- Born: Kai Ming Adam Chan
- Education: University of Toronto (BSc), Princeton University (MA, PhD)
- Known for: Ecosystem services, Relational values, Environmental governance
- Scientific career
- Fields: Ecology, Sustainability science, Environmental ethics
- Workplaces: University of British Columbia
- Doctoral advisor: Simon A. Levin
- Website: CHANS Lab

= Kai Chan =

Canadian environmental scientist

Kai Ming Adam Chan is a Canadian ecologist and professor at the University of British Columbia (UBC). He is a faculty member at the Institute for Resources, Environment and Sustainability and holds a Canada Research Chair (Tier 1) in Re-Wilding and Social-Ecological Transformation. Chan's work focuses on applied ecology, sustainability science, and environmental ethics.

==Education==
Chan earned a BSc in Ecology from the University of Toronto in 1997. He later attended Princeton University, where he received a MA in 1999 and a PhD in 2003 in Ecology and Evolutionary Biology. His doctoral dissertation, titled The Effects of Slightly Leaky Prezygotic Isolating Barriers and the Use of Phylogenetic Tree Shape to Study Diversification, was supervised by Simon A. Levin.

==Research interests==
Chan’s research examines the interactions between human societies and ecological systems, with an emphasis on sustainability and conservation. His work has contributed to the study of ecosystem services, particularly in relation to the social and cultural factors that shape how individuals and communities value nature. He has been involved in developing the concept of relational values, which considers how environmental decisions are influenced by social relationships, identities, and responsibilities.

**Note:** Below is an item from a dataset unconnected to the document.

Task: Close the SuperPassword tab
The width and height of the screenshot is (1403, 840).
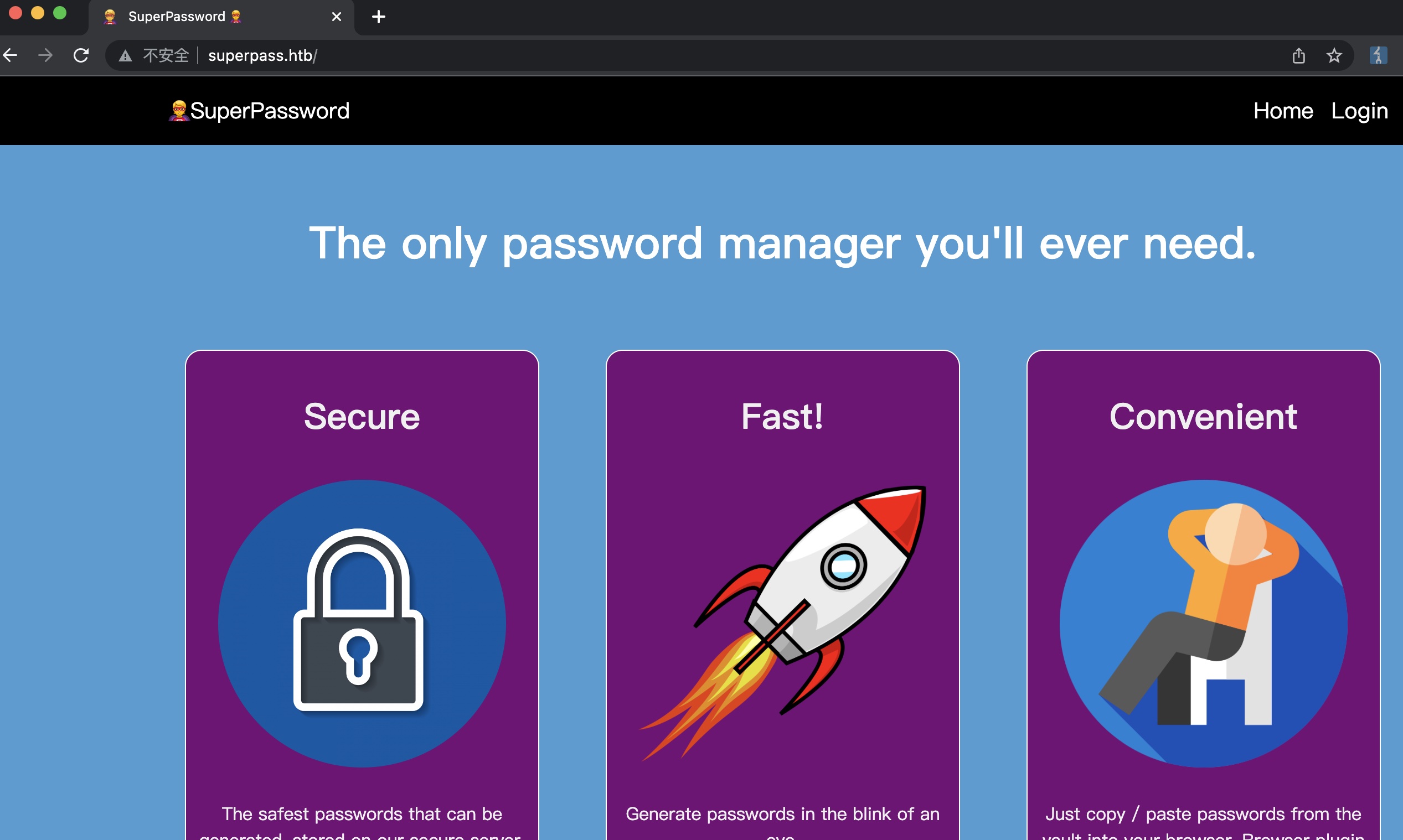Action: (x=336, y=17)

He directs the Connected Human and Natural Systems (CHANS) Lab at UBC, which conducts interdisciplinary research integrating natural and social sciences. Research areas include biodiversity conservation, ecosystem-based management, environmental ethics, and sustainability transitions. The lab also engages with stakeholders and communities in the context of environmental planning and policy.

==Publications and contributions==
Chan has published extensively on topics related to ecology, conservation biology, and sustainability science, including peer-reviewed journal articles, book chapters, and technical reports. His research has appeared in academic journals such as Science, Nature Sustainability, Ecology Letters, and Conservation Biology.

He is known for his contributions to the study of cultural ecosystem services and for his role in developing the concept of relational values. This work has informed policy discussions related to ecosystem-based management and environmental governance.

He served as a founding Lead Editor of People and Nature, a journal of the British Ecological Society, which focuses on interdisciplinary research exploring relationships between people and the natural environment.

Chan has been active in international science-policy initiatives, notably as a Coordinating Lead Author for the Intergovernmental Science-Policy Platform on Biodiversity and Ecosystem Services (IPBES). His work with IPBES has included global assessments of biodiversity and ecosystem services and the integration of diverse value frameworks into environmental policy processes.

In addition to his academic contributions, Chan has authored opinion articles for Canadian media outlets such as The Globe and Mail, Vancouver Sun, and the Toronto Star, where he has written on topics including climate change, biodiversity conservation, and sustainability policy.

In 2023, Chan delivered a TEDx talk titled "Special Agents, Rubik’s Cubes, and How to Solve the Climate Crisis" at TEDxSurrey. In the talk, he explored the complexity of the climate crisis and argued that mitigating it will require transformative change across social, political, and ecological systems.

==Community engagement and advocacy==
Chan is a co-founder of CoSphere (Community of Small-Planet Heroes), a public engagement initiative focused on environmental sustainability and environmental justice. The project supports collaboration among researchers, policy actors, and the general public on challenges such as climate change and biodiversity loss. CoSphere emphasizes science communication, community engagement, and the role of ethical and social considerations in ecological decision-making.